--- Task material ---
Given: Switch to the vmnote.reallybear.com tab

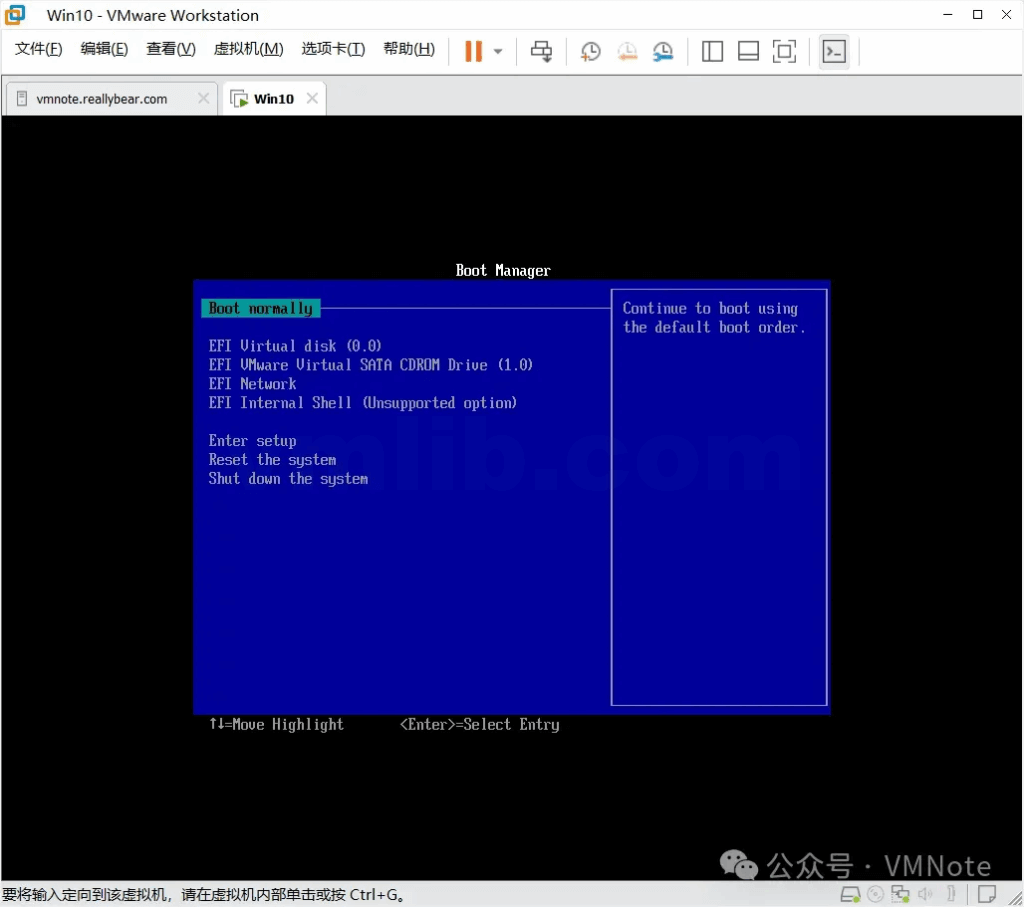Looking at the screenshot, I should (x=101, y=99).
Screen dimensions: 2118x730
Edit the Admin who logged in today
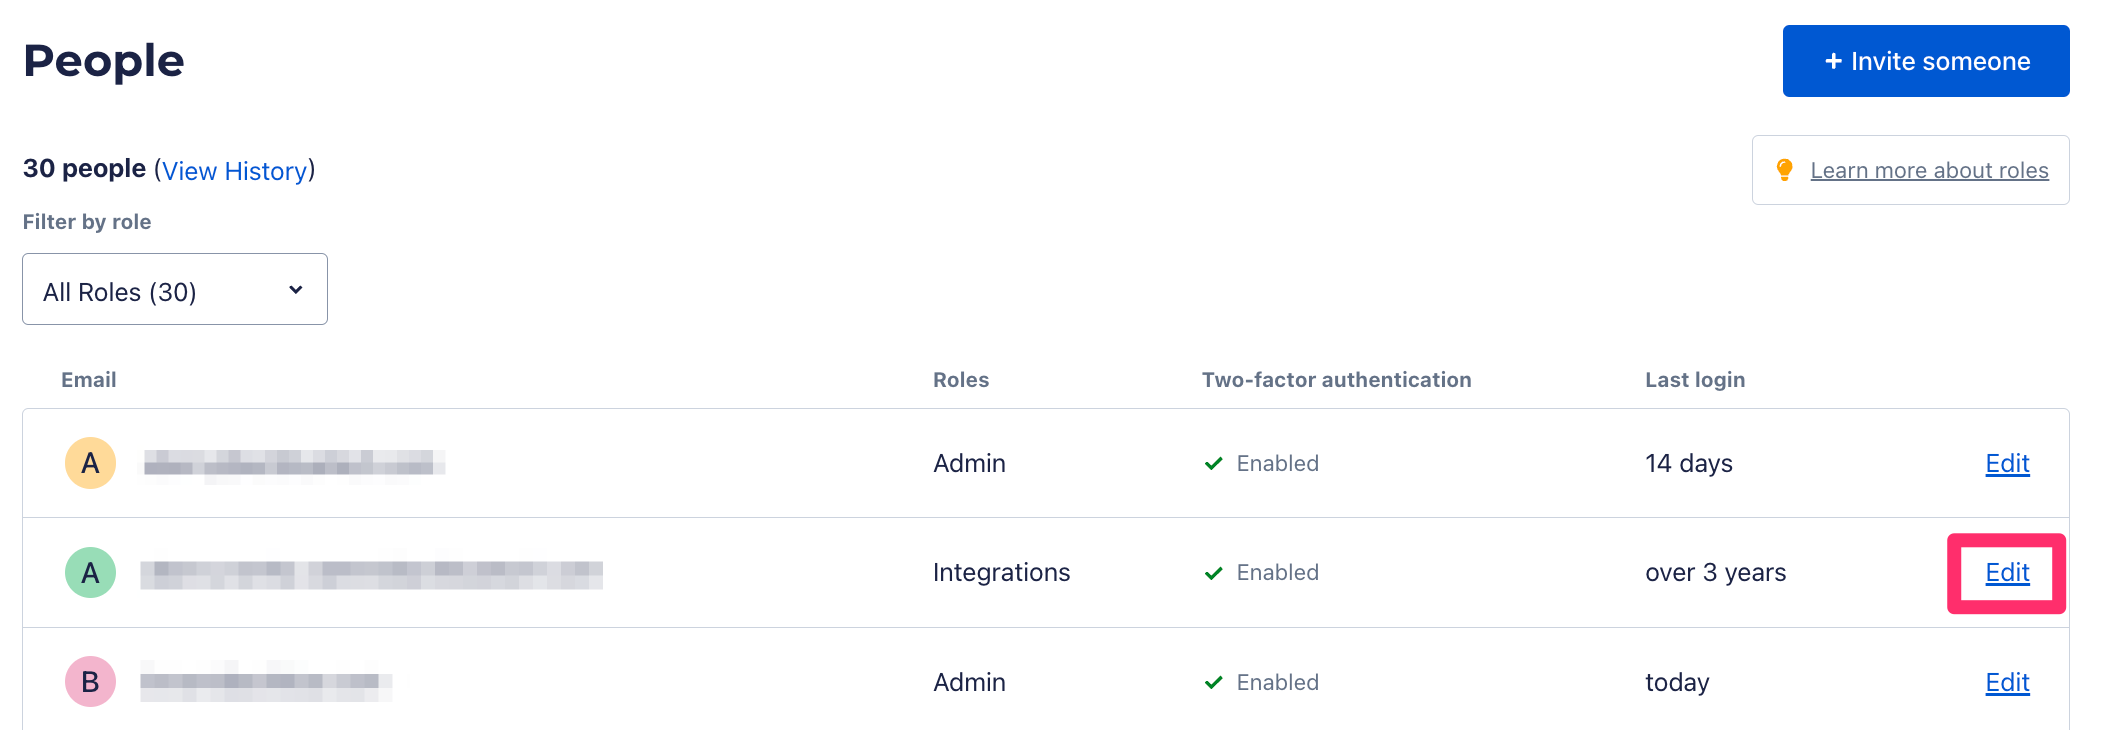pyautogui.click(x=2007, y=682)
---
All records above are to be repeated exactly, with the images left out.

Given: Switch to the vmnote.reallybear.com tab

Looking at the screenshot, I should (x=101, y=99).
Screen dimensions: 2118x730
Edit the Admin who logged in today
pyautogui.click(x=2007, y=682)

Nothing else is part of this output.